The court therefore finds that the terms of the parties’ Settlement and Release bars Plaintiff’s (1) first cause of action for medical malpractice against Defendants, and (2) second cause of action for medical malpractice—negligent hiring, supervision, retention against defendant Olympia Health Care, LLC.

The court therefore grants Defendants’ motion for summary judgment as to Plaintiff’s Complaint.

ORDER

The court grants defendants Olympia Health Care LLC dba Olympia Medical Center and Alecto Healthcare Services, LLC’s motion for summary judgment as to plaintiff John Watts, Jr.’s Complaint.

In order to preserve the record on this motion, the court orders defendants Olympia Health Care LLC dba Olympia Medical Center and Alecto Healthcare Services, LLC to electronically file a complete copy of the “Notice of Lodgment of Separately Bound Documentary Evidence in Support of Defendant’s Motion for Summary Judgment,” with exhibits A through N attached, unless any party intends to file a motion to seal any exhibits, in which case the parties shall comply with the requirements of California Rules of Court, rules 2.550 and 2.551, no later than March 14, 2023.

The court orders defendant Alecto Healthcare Services, LLC to prepare, serve, and lodge a proposed judgment no later than 10 days from the date of this order.  

The court sets an Order to Show Cause re entry of judgment as to defendant Alecto Healthcare Services, LLC for hearing on ____________________, 2023, at 11:00 a.m., in Department 53.  

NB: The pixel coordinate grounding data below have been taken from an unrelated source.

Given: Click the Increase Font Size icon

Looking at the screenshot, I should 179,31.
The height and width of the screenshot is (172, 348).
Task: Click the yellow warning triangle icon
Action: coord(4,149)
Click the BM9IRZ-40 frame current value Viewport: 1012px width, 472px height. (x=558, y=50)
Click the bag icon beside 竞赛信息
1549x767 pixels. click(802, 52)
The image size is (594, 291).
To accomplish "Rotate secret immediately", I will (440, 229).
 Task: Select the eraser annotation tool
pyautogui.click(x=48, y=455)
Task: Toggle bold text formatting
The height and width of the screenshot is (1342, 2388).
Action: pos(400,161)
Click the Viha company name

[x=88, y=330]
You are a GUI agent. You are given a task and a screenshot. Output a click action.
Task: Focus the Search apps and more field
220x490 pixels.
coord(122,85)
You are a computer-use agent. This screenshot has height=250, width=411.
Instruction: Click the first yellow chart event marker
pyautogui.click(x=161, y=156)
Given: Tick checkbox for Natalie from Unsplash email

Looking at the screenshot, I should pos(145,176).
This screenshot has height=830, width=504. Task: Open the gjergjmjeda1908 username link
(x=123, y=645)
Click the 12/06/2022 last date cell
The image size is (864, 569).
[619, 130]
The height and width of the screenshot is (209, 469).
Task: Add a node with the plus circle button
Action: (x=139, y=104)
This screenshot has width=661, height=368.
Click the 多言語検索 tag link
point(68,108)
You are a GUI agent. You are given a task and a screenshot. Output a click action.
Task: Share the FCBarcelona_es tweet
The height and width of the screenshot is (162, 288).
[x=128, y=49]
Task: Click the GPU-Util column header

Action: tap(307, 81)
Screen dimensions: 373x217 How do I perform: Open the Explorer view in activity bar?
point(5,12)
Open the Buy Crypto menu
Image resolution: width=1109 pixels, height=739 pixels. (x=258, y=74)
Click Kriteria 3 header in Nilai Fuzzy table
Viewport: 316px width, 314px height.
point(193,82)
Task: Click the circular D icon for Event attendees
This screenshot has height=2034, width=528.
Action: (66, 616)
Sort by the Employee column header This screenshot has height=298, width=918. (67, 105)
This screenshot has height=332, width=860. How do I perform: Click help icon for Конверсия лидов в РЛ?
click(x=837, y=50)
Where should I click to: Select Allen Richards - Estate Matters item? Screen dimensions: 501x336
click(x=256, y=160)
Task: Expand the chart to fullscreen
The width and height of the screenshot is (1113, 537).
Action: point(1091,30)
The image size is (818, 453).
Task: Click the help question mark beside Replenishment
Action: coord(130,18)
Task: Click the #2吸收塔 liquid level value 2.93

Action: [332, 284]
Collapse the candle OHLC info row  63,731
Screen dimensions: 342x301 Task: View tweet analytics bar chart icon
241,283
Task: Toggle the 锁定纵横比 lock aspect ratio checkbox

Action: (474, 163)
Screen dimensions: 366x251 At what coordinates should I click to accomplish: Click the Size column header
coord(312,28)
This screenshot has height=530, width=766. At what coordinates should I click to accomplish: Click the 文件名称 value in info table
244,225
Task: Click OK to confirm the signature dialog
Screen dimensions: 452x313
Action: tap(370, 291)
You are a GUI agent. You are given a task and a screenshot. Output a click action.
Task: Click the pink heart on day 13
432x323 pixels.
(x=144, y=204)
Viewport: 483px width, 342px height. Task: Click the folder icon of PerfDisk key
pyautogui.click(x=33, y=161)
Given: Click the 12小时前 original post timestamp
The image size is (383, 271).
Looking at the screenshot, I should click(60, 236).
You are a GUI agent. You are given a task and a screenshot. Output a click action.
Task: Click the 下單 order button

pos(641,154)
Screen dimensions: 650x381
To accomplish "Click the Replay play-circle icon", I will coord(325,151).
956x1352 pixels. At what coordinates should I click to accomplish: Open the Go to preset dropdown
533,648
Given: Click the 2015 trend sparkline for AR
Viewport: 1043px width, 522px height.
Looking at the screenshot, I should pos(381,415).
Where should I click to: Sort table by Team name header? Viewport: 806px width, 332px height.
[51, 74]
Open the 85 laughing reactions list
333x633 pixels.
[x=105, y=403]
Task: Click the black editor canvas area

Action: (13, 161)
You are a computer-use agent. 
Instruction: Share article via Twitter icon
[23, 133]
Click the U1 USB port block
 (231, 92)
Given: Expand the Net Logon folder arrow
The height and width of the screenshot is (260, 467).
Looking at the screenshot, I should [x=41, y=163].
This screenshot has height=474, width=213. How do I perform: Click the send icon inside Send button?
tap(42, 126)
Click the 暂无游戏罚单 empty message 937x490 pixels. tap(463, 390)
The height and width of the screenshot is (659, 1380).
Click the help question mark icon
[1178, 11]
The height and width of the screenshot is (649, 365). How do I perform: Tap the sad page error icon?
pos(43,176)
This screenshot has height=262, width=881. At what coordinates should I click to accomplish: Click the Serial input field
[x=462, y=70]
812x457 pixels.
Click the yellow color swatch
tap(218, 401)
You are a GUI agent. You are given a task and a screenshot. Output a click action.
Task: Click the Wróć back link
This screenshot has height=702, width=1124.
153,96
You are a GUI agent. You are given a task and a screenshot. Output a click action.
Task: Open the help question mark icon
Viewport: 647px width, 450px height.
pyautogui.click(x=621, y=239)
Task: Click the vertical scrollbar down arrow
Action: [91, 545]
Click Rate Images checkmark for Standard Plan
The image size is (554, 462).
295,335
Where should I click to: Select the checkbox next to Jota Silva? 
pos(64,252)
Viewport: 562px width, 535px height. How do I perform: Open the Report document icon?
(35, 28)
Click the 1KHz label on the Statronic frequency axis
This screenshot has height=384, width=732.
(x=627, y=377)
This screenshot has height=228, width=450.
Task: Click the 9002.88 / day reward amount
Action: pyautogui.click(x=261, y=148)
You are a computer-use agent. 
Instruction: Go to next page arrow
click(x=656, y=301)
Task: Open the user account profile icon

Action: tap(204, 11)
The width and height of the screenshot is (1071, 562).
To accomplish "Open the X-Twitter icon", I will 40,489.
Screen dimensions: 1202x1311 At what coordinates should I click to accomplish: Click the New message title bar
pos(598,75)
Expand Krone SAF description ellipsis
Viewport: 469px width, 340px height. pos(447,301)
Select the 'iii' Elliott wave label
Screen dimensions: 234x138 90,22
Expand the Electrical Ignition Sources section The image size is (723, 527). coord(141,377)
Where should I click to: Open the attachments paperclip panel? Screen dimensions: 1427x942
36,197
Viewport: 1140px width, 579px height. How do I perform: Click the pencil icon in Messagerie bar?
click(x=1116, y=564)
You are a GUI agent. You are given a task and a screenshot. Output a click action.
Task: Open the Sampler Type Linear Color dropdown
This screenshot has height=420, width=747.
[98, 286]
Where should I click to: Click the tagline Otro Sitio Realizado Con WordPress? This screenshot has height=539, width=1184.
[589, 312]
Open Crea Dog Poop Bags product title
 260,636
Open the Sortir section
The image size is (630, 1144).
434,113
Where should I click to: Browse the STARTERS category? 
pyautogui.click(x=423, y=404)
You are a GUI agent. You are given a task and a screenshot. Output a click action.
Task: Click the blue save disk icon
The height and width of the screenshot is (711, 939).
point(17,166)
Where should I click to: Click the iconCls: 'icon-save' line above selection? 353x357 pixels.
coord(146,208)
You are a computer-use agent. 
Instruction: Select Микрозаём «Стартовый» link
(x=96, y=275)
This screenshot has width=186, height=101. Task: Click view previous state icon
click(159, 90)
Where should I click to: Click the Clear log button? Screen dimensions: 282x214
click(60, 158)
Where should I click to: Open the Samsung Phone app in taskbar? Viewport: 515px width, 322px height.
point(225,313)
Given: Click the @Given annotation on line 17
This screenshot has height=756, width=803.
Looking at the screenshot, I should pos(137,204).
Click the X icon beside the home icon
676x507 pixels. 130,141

Because defendant Olympia Health Care LLC dba Olympia Medical Center has filed a cross-complaint against cross-defendant John Watts, Jr., and the cross-complaint is still pending, the court may not enter judgment in favor of defendant Olympia Health Care LLC dba Olympia Medical Center at this time.  However, if defendant Olympia Health Care LLC dba Olympia Medical Center dismisses its cross-complaint in this action, then defendant Olympia Health Care LLC dba Olympia Medical Center may prepare, serve, and lodge a proposed judgment.

The court orders defendants Olympia Health Care LLC dba Olympia Medical Center and Alecto Healthcare Services, LLC to give notice of this ruling.

IT IS SO ORDERED.

 

DATED:  February 28, 2023

 

_____________________________

Robert B. Broadbelt III

Judge of the Superior Court



[1] In the court’s January 30, 2023 order, the court overruled Defendants’ January 25, 2023 evidentiary objection to the declaration filed by Plaintiff on January 13, 2023.